::: RAW RECORDS

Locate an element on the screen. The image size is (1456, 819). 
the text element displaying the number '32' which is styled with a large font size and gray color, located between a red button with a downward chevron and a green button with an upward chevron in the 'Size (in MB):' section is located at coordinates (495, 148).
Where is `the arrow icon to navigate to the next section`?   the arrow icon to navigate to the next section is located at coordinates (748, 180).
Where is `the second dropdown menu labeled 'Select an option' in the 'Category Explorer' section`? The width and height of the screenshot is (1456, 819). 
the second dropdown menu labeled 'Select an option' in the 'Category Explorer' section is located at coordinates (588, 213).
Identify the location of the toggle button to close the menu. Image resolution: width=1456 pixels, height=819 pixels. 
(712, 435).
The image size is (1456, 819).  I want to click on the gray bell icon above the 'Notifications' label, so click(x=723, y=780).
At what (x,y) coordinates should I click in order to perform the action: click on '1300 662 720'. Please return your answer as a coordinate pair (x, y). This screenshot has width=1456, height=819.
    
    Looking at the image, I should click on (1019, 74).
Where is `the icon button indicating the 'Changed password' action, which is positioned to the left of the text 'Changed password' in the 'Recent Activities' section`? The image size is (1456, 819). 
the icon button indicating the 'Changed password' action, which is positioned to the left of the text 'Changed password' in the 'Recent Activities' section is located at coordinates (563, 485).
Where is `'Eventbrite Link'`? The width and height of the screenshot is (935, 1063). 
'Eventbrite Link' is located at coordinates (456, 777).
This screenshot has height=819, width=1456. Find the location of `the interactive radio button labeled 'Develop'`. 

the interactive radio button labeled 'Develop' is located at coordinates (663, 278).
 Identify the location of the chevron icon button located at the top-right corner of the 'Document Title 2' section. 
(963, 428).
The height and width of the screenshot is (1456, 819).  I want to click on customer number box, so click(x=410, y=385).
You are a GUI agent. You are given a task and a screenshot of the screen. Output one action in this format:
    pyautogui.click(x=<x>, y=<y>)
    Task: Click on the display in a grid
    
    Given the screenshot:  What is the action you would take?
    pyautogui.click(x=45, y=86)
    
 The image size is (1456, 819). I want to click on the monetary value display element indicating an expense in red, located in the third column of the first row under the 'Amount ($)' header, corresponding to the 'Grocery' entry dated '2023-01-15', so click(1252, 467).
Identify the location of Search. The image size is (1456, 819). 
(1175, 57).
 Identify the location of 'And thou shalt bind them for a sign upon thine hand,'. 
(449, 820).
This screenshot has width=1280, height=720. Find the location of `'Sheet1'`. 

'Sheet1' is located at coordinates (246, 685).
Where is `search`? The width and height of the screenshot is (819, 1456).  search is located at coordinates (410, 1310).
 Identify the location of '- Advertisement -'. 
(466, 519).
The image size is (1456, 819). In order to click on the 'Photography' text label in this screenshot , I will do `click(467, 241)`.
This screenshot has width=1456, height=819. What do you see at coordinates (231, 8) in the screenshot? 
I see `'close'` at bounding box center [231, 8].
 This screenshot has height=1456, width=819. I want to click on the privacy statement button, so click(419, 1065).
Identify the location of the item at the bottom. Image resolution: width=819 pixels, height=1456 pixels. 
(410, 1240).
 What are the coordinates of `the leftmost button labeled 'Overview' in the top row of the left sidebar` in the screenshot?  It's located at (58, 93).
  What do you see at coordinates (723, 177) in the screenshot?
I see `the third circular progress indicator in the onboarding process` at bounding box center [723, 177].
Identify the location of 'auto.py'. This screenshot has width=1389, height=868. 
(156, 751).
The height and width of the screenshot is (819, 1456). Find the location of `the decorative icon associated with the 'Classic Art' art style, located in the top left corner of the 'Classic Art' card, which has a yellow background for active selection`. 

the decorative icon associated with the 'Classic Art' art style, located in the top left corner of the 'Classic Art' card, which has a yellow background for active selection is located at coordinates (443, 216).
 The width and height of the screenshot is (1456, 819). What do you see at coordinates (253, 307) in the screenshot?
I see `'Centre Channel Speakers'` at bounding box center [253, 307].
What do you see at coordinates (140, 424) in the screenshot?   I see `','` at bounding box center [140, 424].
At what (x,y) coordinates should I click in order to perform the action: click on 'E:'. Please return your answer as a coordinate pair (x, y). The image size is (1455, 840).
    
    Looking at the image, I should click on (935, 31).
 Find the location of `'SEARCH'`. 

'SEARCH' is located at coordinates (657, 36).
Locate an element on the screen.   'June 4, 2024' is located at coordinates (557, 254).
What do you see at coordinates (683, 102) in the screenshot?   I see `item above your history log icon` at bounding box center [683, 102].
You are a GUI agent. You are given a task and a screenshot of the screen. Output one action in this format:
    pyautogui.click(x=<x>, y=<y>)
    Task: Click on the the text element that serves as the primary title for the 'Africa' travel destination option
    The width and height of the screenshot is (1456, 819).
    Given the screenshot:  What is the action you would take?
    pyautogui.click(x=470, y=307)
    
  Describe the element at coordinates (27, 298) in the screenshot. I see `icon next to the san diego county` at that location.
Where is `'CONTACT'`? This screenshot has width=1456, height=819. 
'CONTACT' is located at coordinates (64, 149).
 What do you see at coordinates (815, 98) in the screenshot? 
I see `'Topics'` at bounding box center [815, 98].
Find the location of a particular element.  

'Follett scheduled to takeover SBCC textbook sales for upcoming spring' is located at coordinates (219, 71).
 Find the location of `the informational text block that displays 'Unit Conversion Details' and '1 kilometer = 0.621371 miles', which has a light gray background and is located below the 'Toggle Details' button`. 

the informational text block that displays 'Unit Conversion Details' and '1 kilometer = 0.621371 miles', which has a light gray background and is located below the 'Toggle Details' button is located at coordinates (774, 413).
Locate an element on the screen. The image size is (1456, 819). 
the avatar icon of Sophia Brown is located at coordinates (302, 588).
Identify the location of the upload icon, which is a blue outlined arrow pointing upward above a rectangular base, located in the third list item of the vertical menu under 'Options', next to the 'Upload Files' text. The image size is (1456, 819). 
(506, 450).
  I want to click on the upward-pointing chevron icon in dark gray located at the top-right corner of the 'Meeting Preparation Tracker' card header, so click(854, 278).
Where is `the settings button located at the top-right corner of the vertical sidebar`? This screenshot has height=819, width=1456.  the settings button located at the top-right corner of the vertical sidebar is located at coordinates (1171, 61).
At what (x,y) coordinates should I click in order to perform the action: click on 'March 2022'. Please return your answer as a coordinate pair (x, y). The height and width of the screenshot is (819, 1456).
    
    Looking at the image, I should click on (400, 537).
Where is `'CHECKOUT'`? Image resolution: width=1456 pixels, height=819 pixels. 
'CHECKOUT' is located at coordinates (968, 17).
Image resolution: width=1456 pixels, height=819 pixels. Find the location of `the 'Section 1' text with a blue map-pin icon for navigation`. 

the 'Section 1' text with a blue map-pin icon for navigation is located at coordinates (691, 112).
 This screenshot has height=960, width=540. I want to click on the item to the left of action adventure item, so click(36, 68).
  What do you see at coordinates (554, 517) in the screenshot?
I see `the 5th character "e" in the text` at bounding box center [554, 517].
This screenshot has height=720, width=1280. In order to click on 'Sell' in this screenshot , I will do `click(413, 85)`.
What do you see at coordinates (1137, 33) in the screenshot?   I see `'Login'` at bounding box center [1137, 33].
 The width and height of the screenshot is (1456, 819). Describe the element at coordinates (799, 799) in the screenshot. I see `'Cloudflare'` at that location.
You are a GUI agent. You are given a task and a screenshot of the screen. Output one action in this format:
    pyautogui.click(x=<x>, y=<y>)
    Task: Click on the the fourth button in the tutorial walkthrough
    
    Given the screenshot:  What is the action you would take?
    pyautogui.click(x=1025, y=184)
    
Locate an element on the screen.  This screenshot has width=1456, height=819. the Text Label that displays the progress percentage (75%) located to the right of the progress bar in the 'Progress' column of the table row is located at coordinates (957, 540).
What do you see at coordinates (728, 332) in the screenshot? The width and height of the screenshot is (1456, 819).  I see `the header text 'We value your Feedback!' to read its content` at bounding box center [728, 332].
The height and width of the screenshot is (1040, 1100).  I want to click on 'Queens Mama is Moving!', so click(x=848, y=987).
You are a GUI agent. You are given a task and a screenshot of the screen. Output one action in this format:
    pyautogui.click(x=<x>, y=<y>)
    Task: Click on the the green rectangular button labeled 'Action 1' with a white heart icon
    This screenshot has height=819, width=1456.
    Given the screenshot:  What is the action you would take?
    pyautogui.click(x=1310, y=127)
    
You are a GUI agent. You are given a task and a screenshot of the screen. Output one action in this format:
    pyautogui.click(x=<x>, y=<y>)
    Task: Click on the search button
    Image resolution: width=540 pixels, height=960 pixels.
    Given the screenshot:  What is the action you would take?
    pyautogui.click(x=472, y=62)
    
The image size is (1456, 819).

::::::

## EXERCISE BRIEF:
Please list each line of the items above that contains the string "password".

## SOLUTION FOR THIS EXERCISE:
Where is `the icon button indicating the 'Changed password' action, which is positioned to the left of the text 'Changed password' in the 'Recent Activities' section`? The image size is (1456, 819). 
the icon button indicating the 'Changed password' action, which is positioned to the left of the text 'Changed password' in the 'Recent Activities' section is located at coordinates (563, 485).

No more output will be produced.